Being able to get some true rest and relaxation—whether it’s a weekend away or every once in a while, a real bit of time away—I think is critical. And I think it’s important to think about the team and that it doesn’t all fall on our shoulders. Thinking about the safety net of the team and how we can provide care for our patients, not just from the individual physician but from the whole care team, can take some of the burden off of the physician’s shoulders.

Do you do anything yourself to avoid burnouts?

I’m an avid runner and I am able to shed some of that burden after the first couple of miles. It’s something that has kept me going, including during the pandemic. The first person reported to have died from COVID in this country was our patient in the Seattle area.

As you can imagine, the stress of the pandemic came down many-fold on our shoulders as we were trying to create policies and procedures that ended up being used across the nation.

That is an extreme example of stress, but even the day-to-day frustrations of the EMR not functioning correctly or having administrators ask for yet another task can lead to stress. A mentor of mine during residency said, “Find one thing, at least one thing outside of medicine and commit some time to that. And it really can help you to come back and be fresh to fully be there for your patients.”

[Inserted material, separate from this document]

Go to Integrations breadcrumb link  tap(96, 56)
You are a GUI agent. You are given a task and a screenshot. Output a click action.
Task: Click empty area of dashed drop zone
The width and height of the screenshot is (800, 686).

Tell me a little more about those early days of COVID and any lessons you learned from that.

I think that the challenges were multiple: coming together with excellent communication, trying to follow the science and making sure we were working as a team made a big difference.

A great example is during the pandemic, the chief medical officers of the dialysis organizations around the country, accounting for 98% of chronic dialysis patients, came together to share best practices and learn from each other through our national society, every week or so. During those calls we actually came up with solutions for practices used around the country. And, in the process, the CMOs formed new relationships that have continued, and we still meet during emergency situations.

It’s having that safety net of a community and communicating even if you don’t always see eye-to-eye that can really benefit the healthcare community. And so, to be honest, that was probably one of the most impactful things that I recognize—that principle of communication really made a difference.